Data in this exercise START
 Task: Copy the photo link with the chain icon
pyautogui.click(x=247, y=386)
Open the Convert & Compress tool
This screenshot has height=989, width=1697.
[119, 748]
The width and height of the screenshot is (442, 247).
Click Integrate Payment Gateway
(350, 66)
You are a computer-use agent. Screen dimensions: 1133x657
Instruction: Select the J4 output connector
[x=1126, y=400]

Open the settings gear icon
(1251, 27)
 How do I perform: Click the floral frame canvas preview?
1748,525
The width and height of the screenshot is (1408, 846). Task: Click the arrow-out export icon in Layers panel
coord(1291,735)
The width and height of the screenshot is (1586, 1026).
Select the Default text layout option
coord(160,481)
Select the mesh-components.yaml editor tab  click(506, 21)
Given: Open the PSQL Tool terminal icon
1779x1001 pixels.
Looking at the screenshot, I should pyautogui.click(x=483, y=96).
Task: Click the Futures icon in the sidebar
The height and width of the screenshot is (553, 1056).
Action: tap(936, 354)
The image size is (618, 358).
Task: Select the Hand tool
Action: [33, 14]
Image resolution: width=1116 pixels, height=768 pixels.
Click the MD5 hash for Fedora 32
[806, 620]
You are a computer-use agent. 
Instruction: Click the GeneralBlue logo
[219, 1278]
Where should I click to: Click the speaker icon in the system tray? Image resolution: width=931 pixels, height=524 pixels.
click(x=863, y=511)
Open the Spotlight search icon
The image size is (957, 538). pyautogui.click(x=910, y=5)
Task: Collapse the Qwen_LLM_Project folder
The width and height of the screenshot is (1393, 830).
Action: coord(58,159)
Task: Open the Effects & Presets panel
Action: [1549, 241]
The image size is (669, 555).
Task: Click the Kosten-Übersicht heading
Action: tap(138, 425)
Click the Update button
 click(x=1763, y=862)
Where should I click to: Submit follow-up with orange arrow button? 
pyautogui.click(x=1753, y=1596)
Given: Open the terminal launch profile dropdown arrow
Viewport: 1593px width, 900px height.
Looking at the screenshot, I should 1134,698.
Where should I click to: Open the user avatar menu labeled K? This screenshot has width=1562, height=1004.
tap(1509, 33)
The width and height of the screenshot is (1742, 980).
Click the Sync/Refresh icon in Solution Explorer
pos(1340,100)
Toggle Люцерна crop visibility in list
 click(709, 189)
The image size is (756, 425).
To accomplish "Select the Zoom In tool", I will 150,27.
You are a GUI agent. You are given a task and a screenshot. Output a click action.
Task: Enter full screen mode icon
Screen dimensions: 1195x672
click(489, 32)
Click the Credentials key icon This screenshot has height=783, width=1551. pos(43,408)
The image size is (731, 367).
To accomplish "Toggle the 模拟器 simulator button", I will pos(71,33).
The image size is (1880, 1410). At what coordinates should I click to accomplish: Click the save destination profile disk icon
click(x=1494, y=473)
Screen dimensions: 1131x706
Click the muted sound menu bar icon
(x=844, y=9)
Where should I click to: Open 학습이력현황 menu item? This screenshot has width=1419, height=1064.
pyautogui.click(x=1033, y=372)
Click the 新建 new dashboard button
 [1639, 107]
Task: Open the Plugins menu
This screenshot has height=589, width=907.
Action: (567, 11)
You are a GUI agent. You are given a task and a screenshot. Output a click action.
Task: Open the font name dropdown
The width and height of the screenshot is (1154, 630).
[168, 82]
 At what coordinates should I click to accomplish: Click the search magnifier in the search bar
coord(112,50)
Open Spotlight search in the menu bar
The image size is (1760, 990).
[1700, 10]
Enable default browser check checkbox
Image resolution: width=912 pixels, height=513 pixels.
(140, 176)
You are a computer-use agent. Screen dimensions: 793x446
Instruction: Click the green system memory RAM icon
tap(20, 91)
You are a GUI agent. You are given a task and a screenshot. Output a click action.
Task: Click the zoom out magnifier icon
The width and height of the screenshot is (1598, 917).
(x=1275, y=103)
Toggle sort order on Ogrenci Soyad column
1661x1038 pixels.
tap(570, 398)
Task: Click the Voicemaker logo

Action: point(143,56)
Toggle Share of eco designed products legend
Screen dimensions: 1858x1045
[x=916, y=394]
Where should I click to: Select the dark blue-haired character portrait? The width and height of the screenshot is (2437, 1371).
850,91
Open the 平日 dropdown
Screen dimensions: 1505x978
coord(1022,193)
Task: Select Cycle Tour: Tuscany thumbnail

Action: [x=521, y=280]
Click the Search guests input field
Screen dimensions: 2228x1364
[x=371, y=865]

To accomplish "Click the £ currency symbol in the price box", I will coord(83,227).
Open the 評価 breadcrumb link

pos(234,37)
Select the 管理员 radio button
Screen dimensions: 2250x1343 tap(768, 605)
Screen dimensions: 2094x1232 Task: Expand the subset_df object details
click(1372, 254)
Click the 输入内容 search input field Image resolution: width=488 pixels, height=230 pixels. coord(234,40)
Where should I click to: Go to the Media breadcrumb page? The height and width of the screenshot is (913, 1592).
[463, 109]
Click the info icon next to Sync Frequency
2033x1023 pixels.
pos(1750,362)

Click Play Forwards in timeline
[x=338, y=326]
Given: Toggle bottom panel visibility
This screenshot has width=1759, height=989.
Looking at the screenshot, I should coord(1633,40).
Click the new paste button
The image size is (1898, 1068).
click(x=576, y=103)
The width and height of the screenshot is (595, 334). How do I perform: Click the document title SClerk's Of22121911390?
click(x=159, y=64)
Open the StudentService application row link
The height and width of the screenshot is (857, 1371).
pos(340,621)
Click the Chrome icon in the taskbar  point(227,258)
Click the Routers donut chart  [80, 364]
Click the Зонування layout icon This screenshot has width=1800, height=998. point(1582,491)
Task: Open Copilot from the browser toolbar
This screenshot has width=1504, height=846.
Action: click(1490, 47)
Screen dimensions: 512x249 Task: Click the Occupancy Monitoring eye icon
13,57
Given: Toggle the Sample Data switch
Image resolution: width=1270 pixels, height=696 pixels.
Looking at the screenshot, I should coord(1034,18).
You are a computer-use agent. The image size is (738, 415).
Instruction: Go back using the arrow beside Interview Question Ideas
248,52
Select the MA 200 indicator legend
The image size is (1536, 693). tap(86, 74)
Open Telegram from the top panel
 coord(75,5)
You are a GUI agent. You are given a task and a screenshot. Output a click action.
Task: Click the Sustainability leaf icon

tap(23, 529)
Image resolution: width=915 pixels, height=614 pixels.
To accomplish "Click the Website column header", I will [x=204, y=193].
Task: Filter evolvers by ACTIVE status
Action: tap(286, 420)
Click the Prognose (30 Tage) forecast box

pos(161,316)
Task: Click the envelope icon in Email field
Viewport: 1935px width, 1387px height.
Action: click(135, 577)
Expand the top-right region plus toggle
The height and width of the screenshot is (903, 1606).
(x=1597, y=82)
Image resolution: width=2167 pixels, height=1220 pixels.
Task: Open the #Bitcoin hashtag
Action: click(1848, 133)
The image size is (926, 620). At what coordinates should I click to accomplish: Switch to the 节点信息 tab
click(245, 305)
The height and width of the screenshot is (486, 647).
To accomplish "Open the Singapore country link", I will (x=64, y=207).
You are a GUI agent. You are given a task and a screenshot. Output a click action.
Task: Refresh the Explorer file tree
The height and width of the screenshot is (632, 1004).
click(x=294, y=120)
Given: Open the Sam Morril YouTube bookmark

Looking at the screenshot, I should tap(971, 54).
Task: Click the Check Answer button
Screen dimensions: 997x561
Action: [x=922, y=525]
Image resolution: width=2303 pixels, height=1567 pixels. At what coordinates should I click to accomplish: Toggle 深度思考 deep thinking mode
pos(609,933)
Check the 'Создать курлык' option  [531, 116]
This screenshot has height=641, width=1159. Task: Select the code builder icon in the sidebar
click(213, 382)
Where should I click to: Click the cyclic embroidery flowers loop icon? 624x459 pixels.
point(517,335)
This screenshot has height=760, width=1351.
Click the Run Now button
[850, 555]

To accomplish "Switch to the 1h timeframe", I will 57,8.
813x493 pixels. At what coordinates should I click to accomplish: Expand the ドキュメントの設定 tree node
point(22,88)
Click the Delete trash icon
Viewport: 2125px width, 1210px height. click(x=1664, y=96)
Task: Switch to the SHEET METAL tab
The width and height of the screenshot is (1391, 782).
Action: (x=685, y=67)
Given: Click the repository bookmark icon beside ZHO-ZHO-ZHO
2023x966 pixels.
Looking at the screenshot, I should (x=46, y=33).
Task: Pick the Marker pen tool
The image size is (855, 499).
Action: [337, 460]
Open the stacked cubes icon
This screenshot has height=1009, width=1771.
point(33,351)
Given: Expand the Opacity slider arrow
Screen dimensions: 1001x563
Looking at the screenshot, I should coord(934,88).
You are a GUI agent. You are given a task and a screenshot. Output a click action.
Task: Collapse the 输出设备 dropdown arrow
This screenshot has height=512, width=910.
Data in this exercise END
Prompt — The line that contains "Given: Expand the Opacity slider arrow", the final line of the listing, and every line between them are to be retyped exactly; nothing else.

Your solution —
Given: Expand the Opacity slider arrow
Screen dimensions: 1001x563
Looking at the screenshot, I should coord(934,88).
You are a GUI agent. You are given a task and a screenshot. Output a click action.
Task: Collapse the 输出设备 dropdown arrow
This screenshot has height=512, width=910.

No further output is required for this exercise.